San Francisco city officials are gearing up to offer pre-exposure prophylaxis (PrEP) to men who have sex with men (MSM) through a demonstration project set to begin in early 2012, according to a September 8 news report published by the Bay Area Reporter (BAR). 

Through the demonstration project, which is being conducted in collaboration with the National Institutes of Health, up to 300 MSM at high risk for contracting HIV will be enrolled. City Clinic will administer the program, while Magnet, the gay men’s health center in the city’s Castro neighborhood, will help identify suitable participants for the study.

“We are anticipating we will be the first municipality to implement a PrEP demonstration project, and things are moving forward toward that goal,” Grant Colfax, MD, the city’s director of HIV prevention, told the BAR. “We are hoping the demo project would be implemented in the first quarter of 2012.”

The rollout of PrEP, which involves taking one Truvada (tenofovir plus emtricitabine) tablet daily, has been highly controversial, the news report acknowledges. It says that some HIV prevention officials are worried that gay men will use it in order to engage in risky sexual practices.

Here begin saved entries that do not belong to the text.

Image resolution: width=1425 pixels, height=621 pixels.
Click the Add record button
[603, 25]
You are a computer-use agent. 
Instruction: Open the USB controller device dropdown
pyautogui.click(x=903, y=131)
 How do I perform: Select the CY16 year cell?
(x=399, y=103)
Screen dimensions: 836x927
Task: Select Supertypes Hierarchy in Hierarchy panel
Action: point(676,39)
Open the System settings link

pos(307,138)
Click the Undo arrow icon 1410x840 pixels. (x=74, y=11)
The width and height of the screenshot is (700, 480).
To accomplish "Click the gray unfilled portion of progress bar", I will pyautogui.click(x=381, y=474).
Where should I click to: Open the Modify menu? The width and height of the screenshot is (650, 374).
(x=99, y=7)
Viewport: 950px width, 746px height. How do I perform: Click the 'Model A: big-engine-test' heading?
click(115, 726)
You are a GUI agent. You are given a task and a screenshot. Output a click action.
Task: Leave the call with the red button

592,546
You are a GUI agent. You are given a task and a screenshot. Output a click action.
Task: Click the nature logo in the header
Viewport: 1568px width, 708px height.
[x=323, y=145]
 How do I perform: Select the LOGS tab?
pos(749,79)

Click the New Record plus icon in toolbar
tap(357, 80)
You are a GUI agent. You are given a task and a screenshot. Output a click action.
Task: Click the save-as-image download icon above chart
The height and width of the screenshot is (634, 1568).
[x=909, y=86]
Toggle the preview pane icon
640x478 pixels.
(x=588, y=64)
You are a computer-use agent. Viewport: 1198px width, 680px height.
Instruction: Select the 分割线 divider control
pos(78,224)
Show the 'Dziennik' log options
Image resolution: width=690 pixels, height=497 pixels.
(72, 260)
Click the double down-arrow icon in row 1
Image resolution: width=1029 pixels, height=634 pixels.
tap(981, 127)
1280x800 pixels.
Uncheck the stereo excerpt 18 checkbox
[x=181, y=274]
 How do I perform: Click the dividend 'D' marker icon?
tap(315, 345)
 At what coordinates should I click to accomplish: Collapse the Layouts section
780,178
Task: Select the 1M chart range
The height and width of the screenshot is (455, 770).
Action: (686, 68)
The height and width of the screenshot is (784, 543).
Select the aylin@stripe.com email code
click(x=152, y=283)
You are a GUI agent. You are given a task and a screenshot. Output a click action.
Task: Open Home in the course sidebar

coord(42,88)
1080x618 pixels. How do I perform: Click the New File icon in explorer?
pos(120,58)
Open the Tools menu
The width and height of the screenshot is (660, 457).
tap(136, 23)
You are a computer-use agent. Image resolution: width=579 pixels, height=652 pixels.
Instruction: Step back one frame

Others, the report adds, are concerned about how a daily regimen of powerful drugs will affect these men’s health later in life.

According to Magnet director Steve Gibson, the demonstration project will help answer several questions about this mode of treatment as prevention, including how MSM will adopt using PrEP and how providers will ensure that lower-income MSM, including men of color, have access to it.

San Francisco is expected to become the first city in the country to offer Truvada PrEP to at-risk MSM.